Coming on the heels of last year’s buzz-building singles “Fitness” and “Boys,” Cuz I Love You wastes no time going for the pop jugular. With its infectious, wordless hook, lead single “Juice” is a 1980s-inspired confection so on point it could turn Bruno Mars green with envy. Both “Like a Girl” and “Soulmate” boast precision-engineered hooks and perky, pop-feminist missives: “Woke up feelin’ like I just might run for president,” Lizzo crows on the former, “Even if there ain’t no precedent…I’m about to add a little estrogen.”
The album saves its most lasting pleasures for its second half—notably “Crybaby,” an oozing Minneapolis funk-rock groove that channels Prince’s “Darling Nikki” while Lizzo lays on the big diva vocals. Indeed, it’s her voice that’s Cuz I Love You’s biggest revelation. She was a rapper first and foremost on 2013’s Lizzobangers and 2015’s Big Grrrl Small World, but here she lets her singing come to the fore, belting out the opening title track so hard it threatens to come apart at the seams, and turning “Jerome,” the mid-album kiss-off to an unworthy man, into a retro-R&B tour de force. Even on the songs that most resemble her earlier work, like the trunk-rattling “Tempo,” she raps with an ear for vocal timbre over lyrical flow, letting her Houstonian accent spread languidly over the words, “I’m a thick bitch, I need tempo.”

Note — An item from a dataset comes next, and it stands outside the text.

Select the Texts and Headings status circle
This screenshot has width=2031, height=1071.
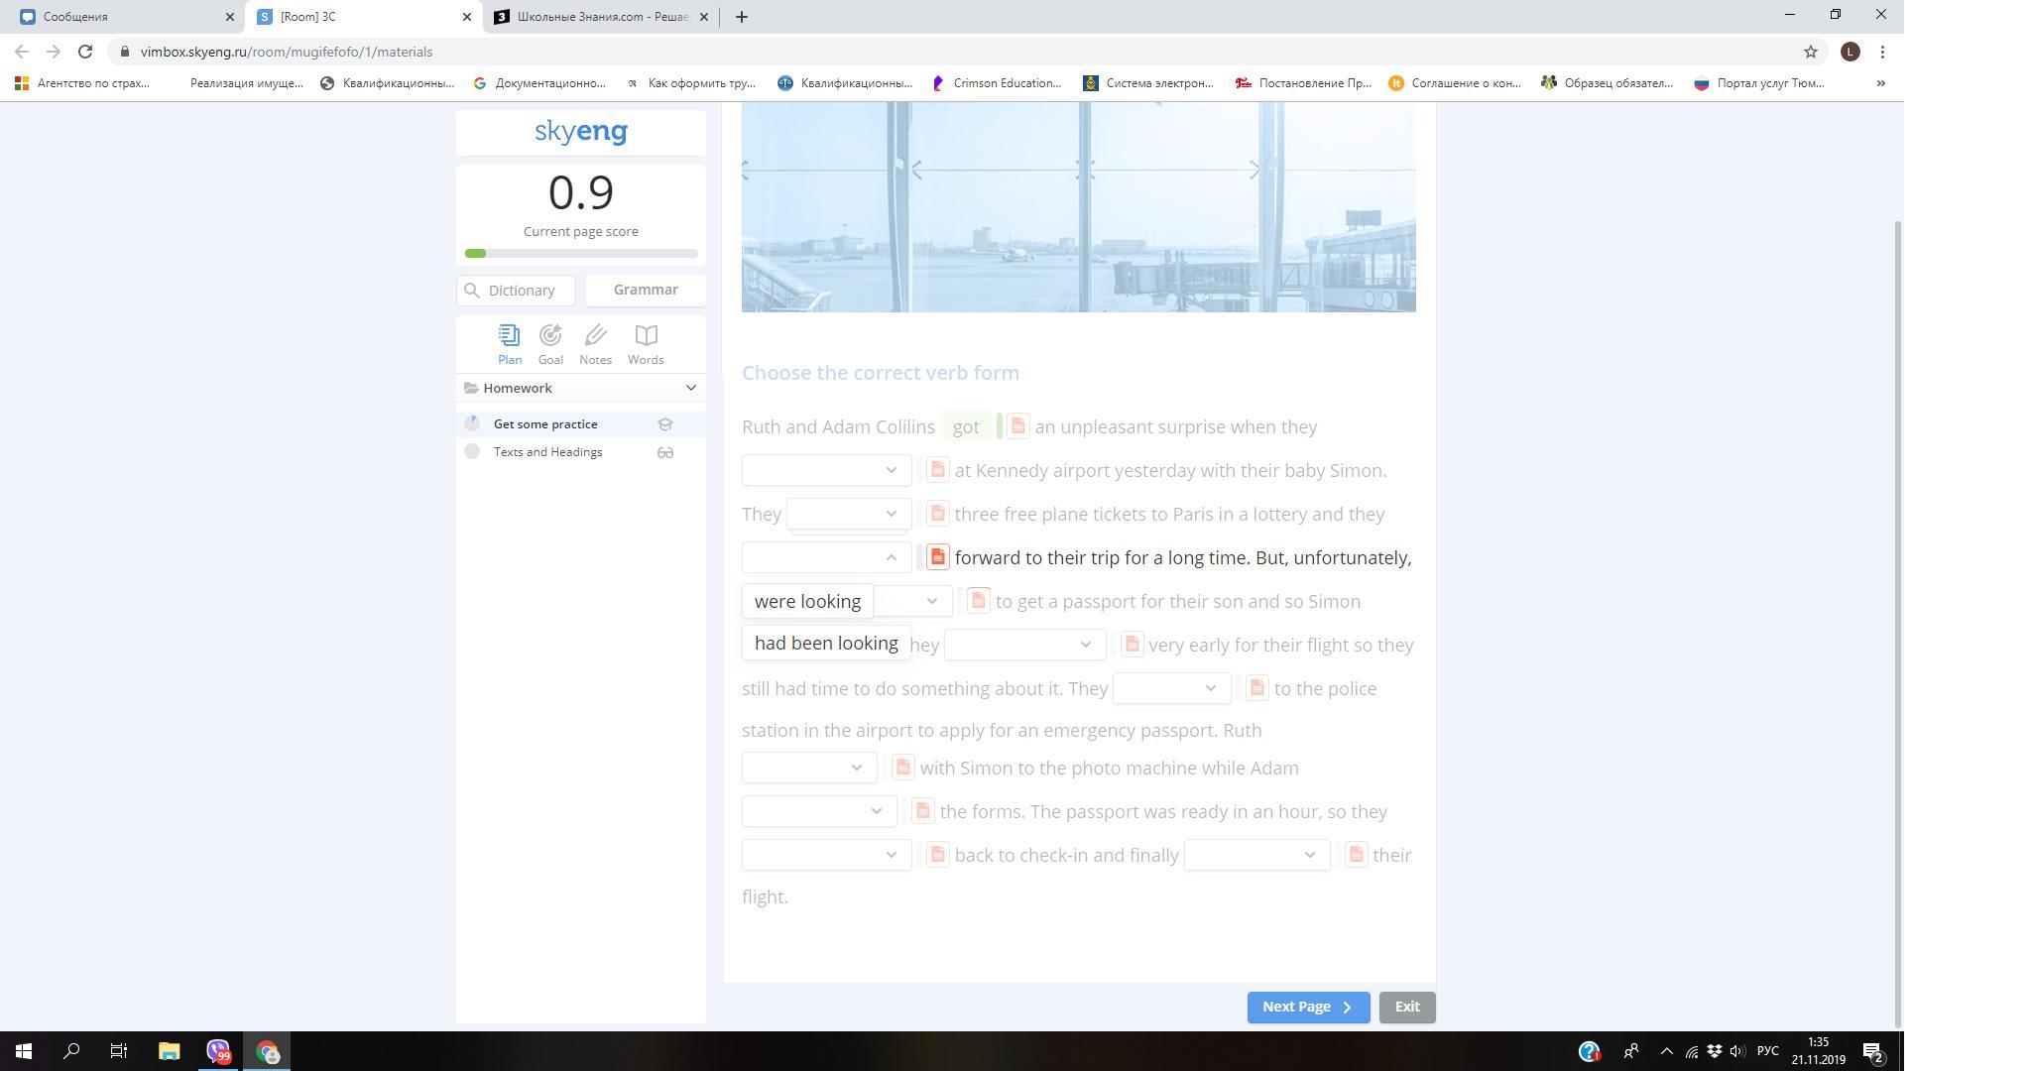(472, 452)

Expertly sequenced in a concise, 33-minute package, Cuz I Love You moves from strength to strength. Even its more minor tracks feature standout moments, like Gucci Mane’s typically energetic verse on “Exactly How I Feel” and the soaring trap-gospel coda (complete with flute solo) to “Heaven Help Me.” Lizzo’s talent has always been evident, but this album’s material, her strongest to date, allows her put it on full display. By the languorous, seductive neo-soul of closing track “Lingerie,” her enthusiasm is as contagious as it is well-earned.